WHAT YOU ARE ASKED TO DO: Write out the entries from the line containing "Given: Click the signal waveform display" through the end of the entries, both ends included. Leave out the pictures.

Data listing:
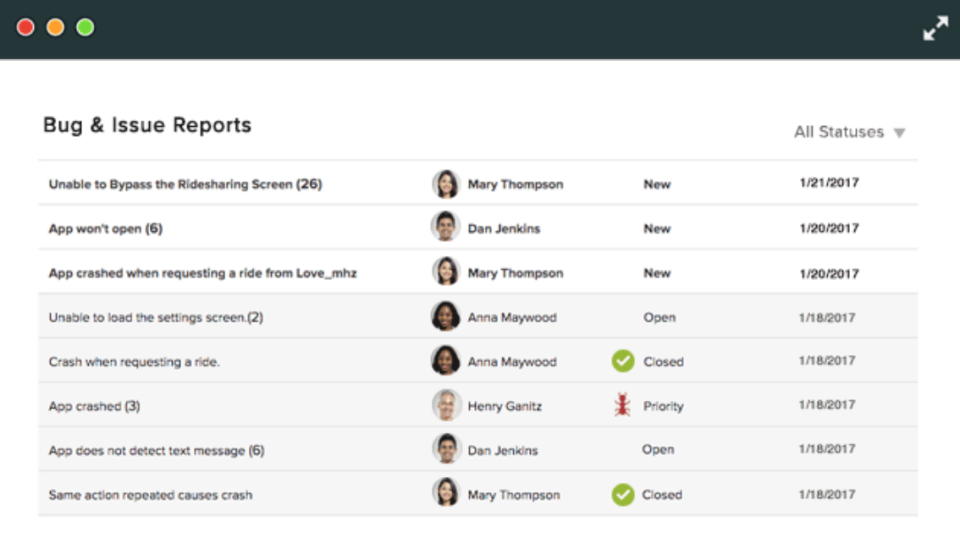Click the 1/21/2017 date cell
Screen dimensions: 960x543
point(828,184)
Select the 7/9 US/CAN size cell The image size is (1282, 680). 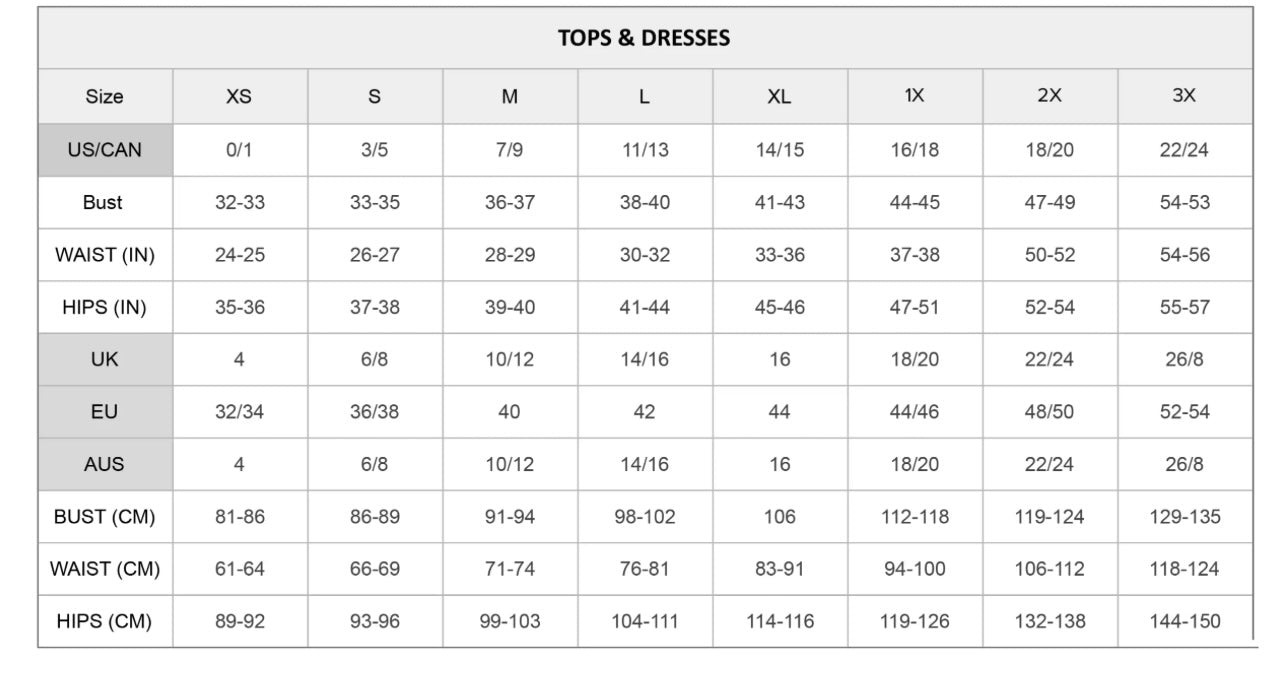(510, 150)
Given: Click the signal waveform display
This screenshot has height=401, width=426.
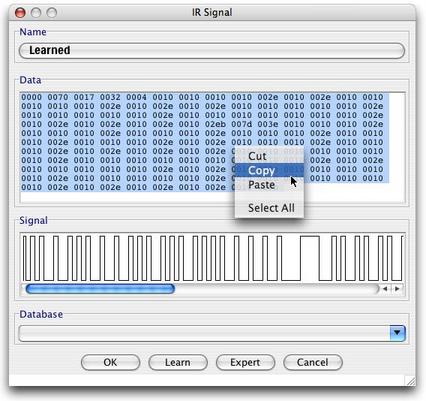Looking at the screenshot, I should [213, 258].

COMPLETED EXERCISE:
Given: Click the signal waveform display
This screenshot has height=401, width=426.
Looking at the screenshot, I should [213, 258].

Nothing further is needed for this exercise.